Ouder worden – het is niet meer zo leuk als vroeger. Vroeger had men nog ‘eerbied voor de grijze haren’. Of voor de oude, kale koppen. In de Bijbel staat een verhaal van een aantal opgeschoten pubers die een profeet uitmaken voor ‘kaalkop’; het loopt niet zo goed met ze af. Eer je vader en je moeder, de traditie waar je uit komt – dat was ooit een pijler onder elke beschaving. Het ging er niet om om jong te blijven, maar om oud en wijs te worden. Het ging om het je toeëigenen van de traditie.

Die tijden zijn voorbij. Nu spreekt onze jongste, een jochie van vier, net uit de luiers gekropen, mij aan als ‘ouwe’. Oud worden lijkt het ergste geworden dat er is. Als je de vijftig gepasseerd bent, moet je erg je best doen, anders willen ze je niet meer op de arbeidsmarkt. In alles gaat het niet meer om het je inwerken in een traditie, in de verwachting dat daar het goud te halen is, maar juist om als een raket je bij de tradities vandaan te bewegen en zelf het leven helemaal nieuw uit te vinden. En dan zijn we nog verbaasd als dat niet lukt. Of als we het uiteindelijk toch weer precies gaan doen zoals onze ouders het deden. ‘Papa, ik lijk steeds meer op jou.’ Wie de geschiedenis niet kent, is genoodzaakt die te herhalen. Alleen wie bewust in een traditie staat, kan er ook van afwijken.

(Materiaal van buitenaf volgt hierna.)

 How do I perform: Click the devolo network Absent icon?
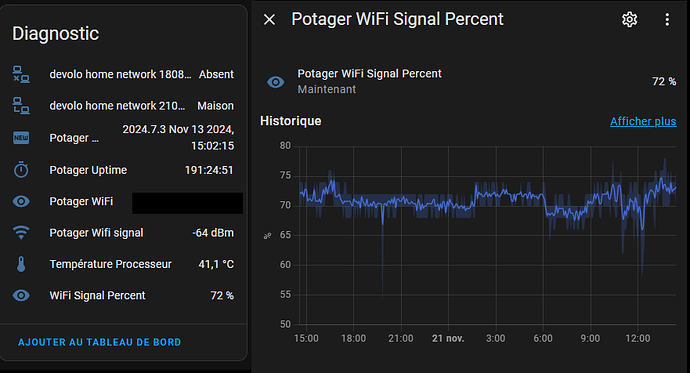(21, 74)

Ik gun ons een gezondere kijk op de grijze haren. Dat het weer tekenen worden van rijpheid en wijsheid. Dat oud zijn weer iets wordt om dankbaar voor te zijn. Die verandering moet niet beginnen bij de jongeren, maar bij de midlifers en ouderen. Zonder schaamte ouder worden.

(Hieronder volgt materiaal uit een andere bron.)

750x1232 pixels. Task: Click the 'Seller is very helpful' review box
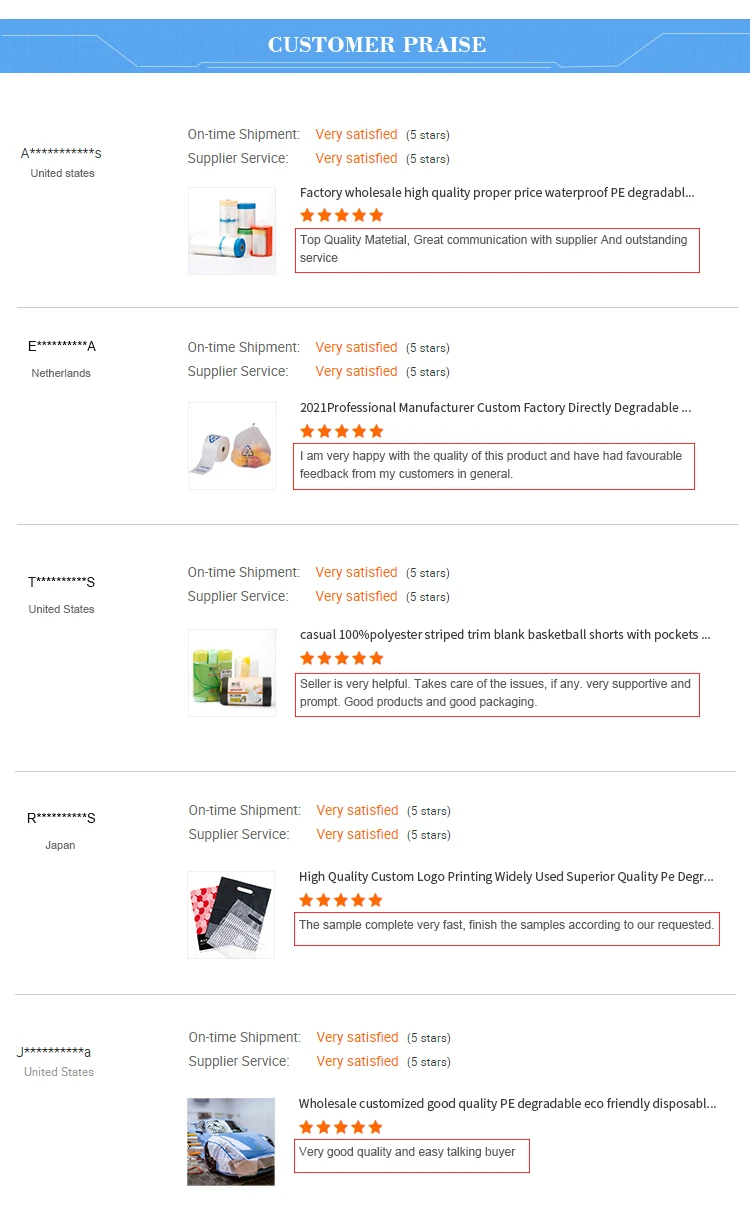click(497, 693)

Oké, ik ram nu flink tegen mijn bokszak, en ik kijk straks even of ik toch nog net zo hard kan rennen als mijn dochter. Maar ik laat mijn grijze haren niet verven. En zonder tranen zeg ik mijn sixpack gedag. Ik aai goedmoedig mijn buikje. Wij zijn stervelingen, en bedelaars. En daar schaam ik me niet voor.